Rhododendrons, a hardy and particularly pretty flowering plant made popular during the 19th century, feature heavily within Anne’s notes. Meticulous descriptions of the colours of their flowers, including those such as coppery yellow, deep lemon, salmon shaded peach and canary yellow, profess Anne’s interest in the decorative effects of these plants. As a talented artist, it is entirely conceivable that the Countess approached planting in the same manner in which she painted in oils and watercolour.

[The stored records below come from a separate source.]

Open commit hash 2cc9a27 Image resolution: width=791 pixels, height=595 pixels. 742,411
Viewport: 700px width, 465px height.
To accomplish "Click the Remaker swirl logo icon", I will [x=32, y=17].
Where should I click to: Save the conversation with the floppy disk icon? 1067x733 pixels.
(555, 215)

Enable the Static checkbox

Moreover, the book also records the various plants that Anne had purchased for Warwick Castle. Both Anne and her husband George had commissioned the notable gardener Robert Marnock (1800-1889) to plant new Italian and Tudor style formal gardens at the castle in the late 1860s. It seems that Anne also took a very practical interest in plants, as she confessed to her husband in June 1865 at having been budding roses in the castle nurseries till quarter to nine at night.
A Monet connection
The connection between plants and artists deepens even further. A receipt in Anne’s papers shows that she was also importing into Warwick vast amounts of water lilies from the famed Parisian botanists Latour-Marliac. It was their exciting new water plants that attracted none other than Claude Monet in 1889, and is said to have inspired this painter’s obsession with painting the flower. How curious that both Monet’s legendary jardin d’eau at Giverney and Warwick Castle sourced their water lilies from the exact same company.
Photographs from this period attest to how the Earl and Countess allowed plants and trees to envelop their ancient home. In the most romantic fashion, this arrangement created the effect that Warwick Castle’s stone towers and ramparts had truly become a part of nature and the surrounding landscape.
The surviving Rhododendrons, descendants of the ones which Anne must have planted, are in bloom during the early summer. Make sure you don’t miss them!